Não fazer nada da um trabalho!

Essa tarde, se dedicara a observar o quanto se pode fazer quando nada ha para fazer. Uma dessas ocasiões em que você tem que esperar. A sua esposa está no banco resolvendo pendências financeiras, e você, daqui para lá, tendo que se ocupar. E esse “tendo” já introduz algo como que uma obrigação. Nada disso. Sem ter o que fazer, você simplesmente se ocupa em nada fazer. Mas isto, meu caro ou minha cara, da um trabalho danado. Você vai para a banca de jornais e vê um gibi da Luluzinha, desses do tempo antigo. Folheia-o. Sente o que sentira quando pequeno, ao ler essas revistinhas. Vê uns livros de detetives na banca: Conan Doyle, etc. Observa a vitrine da farmácia da universidade. Vitaminas, remédios, um panfleto acusando o reitor de alguma coisa que não devia fazer ou ser. Gente indo de um lugar para outro.

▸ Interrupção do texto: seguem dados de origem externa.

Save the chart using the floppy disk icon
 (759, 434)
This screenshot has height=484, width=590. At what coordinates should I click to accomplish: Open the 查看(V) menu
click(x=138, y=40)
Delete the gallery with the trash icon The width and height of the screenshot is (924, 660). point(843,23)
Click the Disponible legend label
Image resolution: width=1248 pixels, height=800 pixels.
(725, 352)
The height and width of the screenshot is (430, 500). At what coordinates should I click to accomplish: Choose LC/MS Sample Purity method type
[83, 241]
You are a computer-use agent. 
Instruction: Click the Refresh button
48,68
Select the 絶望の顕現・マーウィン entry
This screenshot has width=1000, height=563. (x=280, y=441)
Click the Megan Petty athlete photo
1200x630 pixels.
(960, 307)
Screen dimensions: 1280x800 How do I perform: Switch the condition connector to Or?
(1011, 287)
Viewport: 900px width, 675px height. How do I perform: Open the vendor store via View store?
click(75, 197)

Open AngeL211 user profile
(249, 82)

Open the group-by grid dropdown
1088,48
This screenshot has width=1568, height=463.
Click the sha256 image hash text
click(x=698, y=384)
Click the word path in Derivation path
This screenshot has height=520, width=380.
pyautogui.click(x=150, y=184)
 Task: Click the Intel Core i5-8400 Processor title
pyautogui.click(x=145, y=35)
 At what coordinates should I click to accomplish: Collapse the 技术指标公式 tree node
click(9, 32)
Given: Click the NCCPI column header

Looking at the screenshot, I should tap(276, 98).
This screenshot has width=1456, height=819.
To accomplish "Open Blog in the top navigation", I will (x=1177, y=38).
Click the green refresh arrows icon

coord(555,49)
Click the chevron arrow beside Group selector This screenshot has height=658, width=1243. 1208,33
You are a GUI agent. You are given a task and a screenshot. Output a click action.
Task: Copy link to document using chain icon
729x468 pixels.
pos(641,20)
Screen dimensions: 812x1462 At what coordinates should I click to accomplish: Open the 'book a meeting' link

E você, lembrando, vendo, imaginando, projetando. Vais para o correio, abres a caixa postal. Nada. Passas em frente da papelaria, perguntas por uma agenda. Agenda não, caderneta. Tem não. Tem mas acabou. Vês o livreiro do sebo, que te cumprimenta. Vês os ipés amarelos em frente da Biblioteca Central. Carros passando. Carros no estacionamento. Os jardins, a água regando as plantas, a grama verde. Sobes a escada que vai para a ADUF-PB. A sala com os computadores. E-mail de uma amiga. Respondes. O centro de estudantes. Uma fila. A capela ecumênica. Folheias os jornais na sala de leitura do sindicato. Tomas um cafezinho. Cumprimentas alguns colegas. E nisto o tempo vai passando. Uma hora e meia. Refletes sobre tantas coisas. O estado prévio, algo que irás desenvolver em algum outro momento. Aqui apenas relacionas as coisas feitas quando, nada tendo a fazer, passaste todo um tempo envolvido em diversos afazeres, diversas formas de não fazer nada.